Scientist in a lab coat using a microscope to conduct research, focusing on healthcare improvements.

Between Stethoscope and Strategy

Most physicians spend their entire career in hospitals or private practices. Markus Weber chose a different path. He is a cardiologist who still sees patients, but he also runs two diagnostic centers in Athens and a pathology lab in London. Balancing medicine with management was not something he planned. It grew from a habit he has carried since childhood: asking why.

The Habit of Asking Why

Markus remembers his father often telling him he asked too many questions. That curiosity became the thread that tied his work together. In medicine, it meant not just treating a swollen ankle but asking why it had swollen in the first place. In business, it meant noticing patterns others ignored, and acting on them.

“Doctors are trained to see within the boundaries of what they know,” Markus explains. “Entrepreneurs have to look outside of those boundaries.”

Lessons From Two Worlds

Operating in two countries gave Markus an unusual perspective. In Greece, patients often arrive with their families, expecting collective decision-making. In the UK, patients value independence and privacy. For Markus, these differences were not challenges but reminders: leadership is about listening first, then adapting.

“You cannot treat people the same way everywhere,” he says. “What builds trust in one place may not work in another.”

Medicine and Management

Markus sees how easily doctors struggle when they step into business. Medicine teaches evidence, certainty, and risk avoidance. Entrepreneurship requires imagination, flexibility, and the courage to take risks. Balancing both demands has been his lifelong experiment.

“I still see patients,” he says. “It keeps me grounded. If I lose the patient perspective, I lose the reason for the business.”

Building Teams That Care

Between his centers and labs, Markus leads more than seventy employees. He believes leadership in healthcare cannot be reduced to efficiency or numbers. Every decision must make sense for the patient first. That principle guides how he manages his teams: he encourages feedback, questions, and new ideas, while reminding staff that trust is the true measure of success.

Lessons to Carry Forward

  • Keep asking why. Curiosity is the foundation of both medicine and leadership.
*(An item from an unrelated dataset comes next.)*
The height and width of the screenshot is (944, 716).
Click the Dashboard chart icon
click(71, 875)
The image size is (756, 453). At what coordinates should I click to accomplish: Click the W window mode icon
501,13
  • Adapt to context. What builds trust in one culture may not in another.

  • Balance roles. Blending technical expertise with management expands impact.

  • Protect the human side. Healthcare is not only about tests or results but also about people.

  • Think long-term. Integrity and trust last longer than short-term gains.

Looking Ahead

Markus has no plans to slow down. He continues to teach, mentor, and expand his services, while still making time to sit across from patients. For him, the two tracks of his career are not in conflict but in conversation. Each informs the other, reminding him that whether in the exam room or the boardroom, leadership begins with people.

Disclaimer: To protect anonymity, some contributors’ names may be changed, but the stories and lessons are always real.